Activity: What you return must match the records word for word, except that pictures are dropped.

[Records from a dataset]
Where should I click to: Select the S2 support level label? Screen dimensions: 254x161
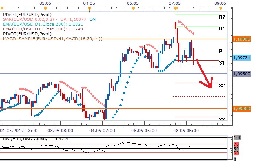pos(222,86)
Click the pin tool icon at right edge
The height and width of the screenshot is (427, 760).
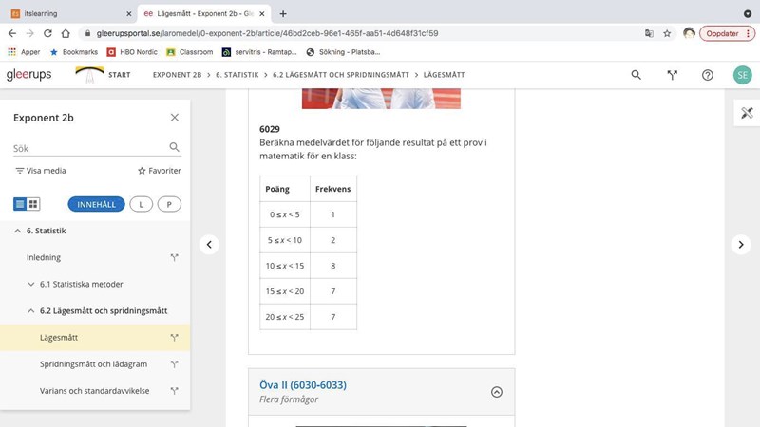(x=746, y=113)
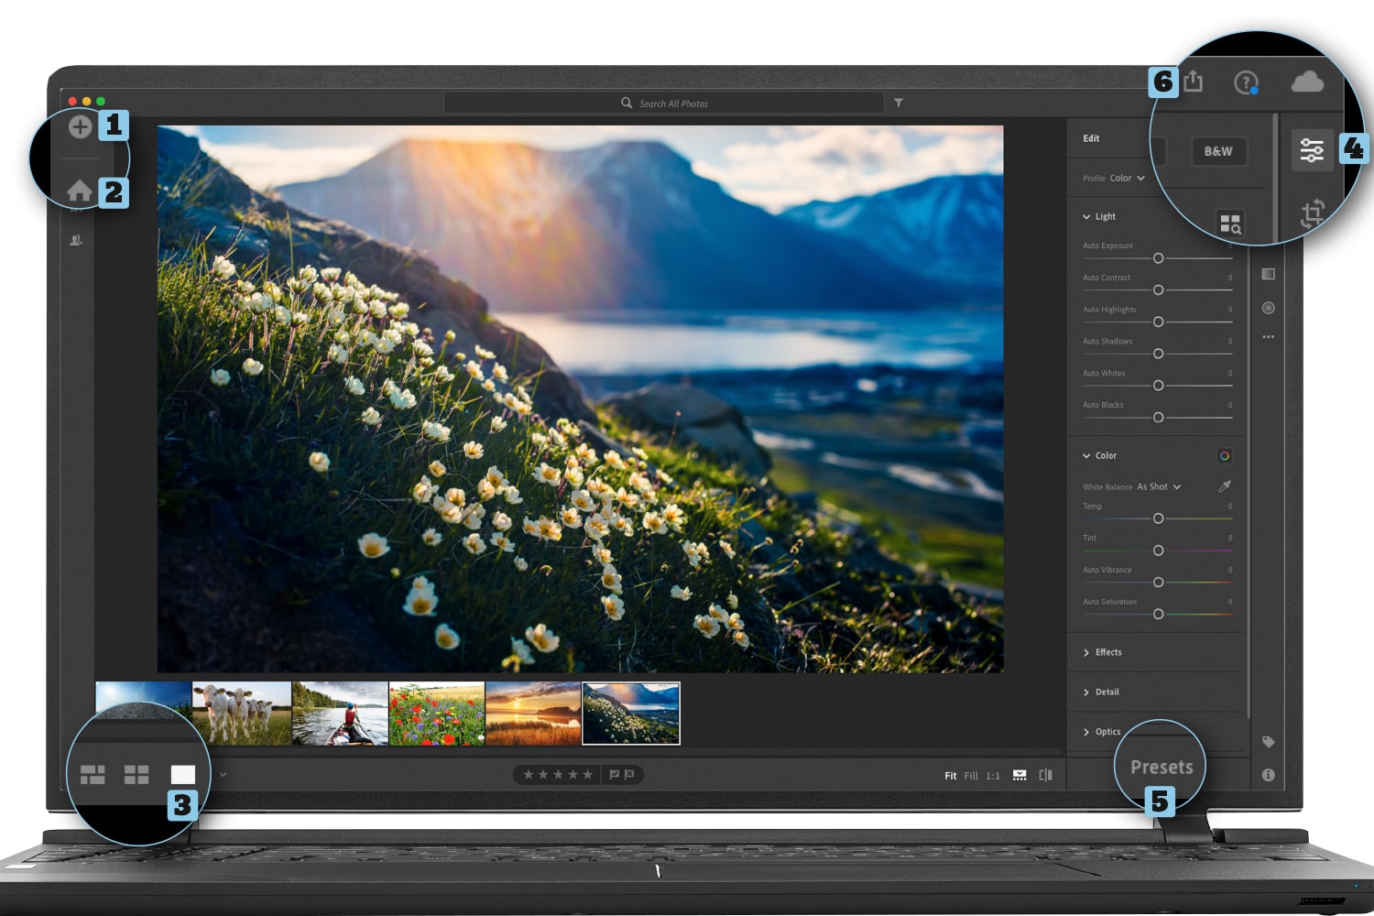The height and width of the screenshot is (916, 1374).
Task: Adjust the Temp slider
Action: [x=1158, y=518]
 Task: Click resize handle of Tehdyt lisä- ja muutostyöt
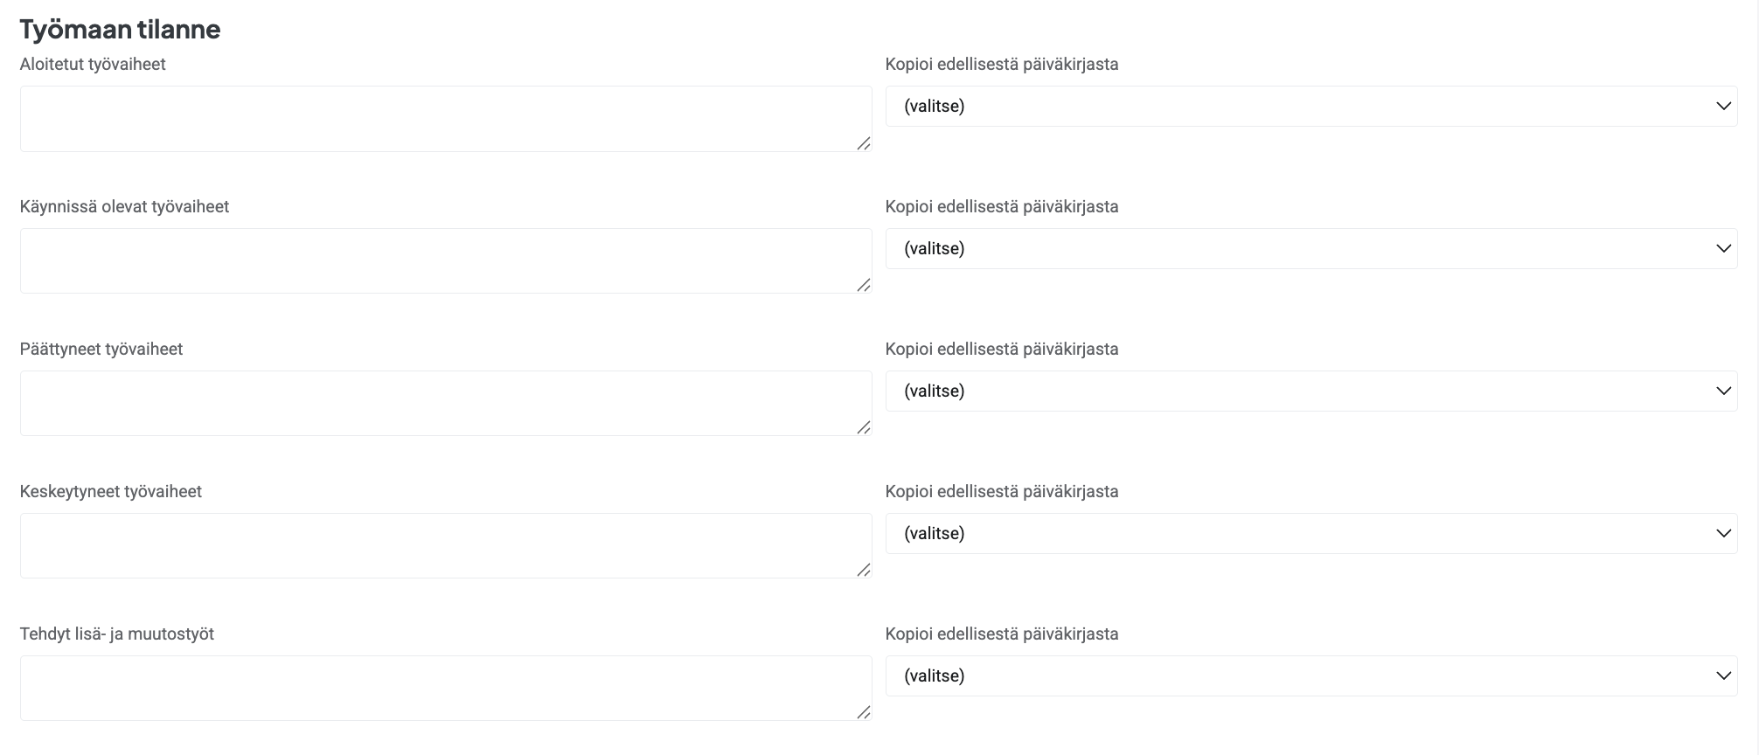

Task response:
Where should I click to: Select the S2 support level label? Screen dimensions: 254x161
pos(222,86)
Click the pin tool icon at right edge
The height and width of the screenshot is (427, 760).
(x=746, y=113)
The height and width of the screenshot is (916, 1374).
Task: Adjust the Temp slider
Action: [x=1158, y=518]
 Task: Click resize handle of Tehdyt lisä- ja muutostyöt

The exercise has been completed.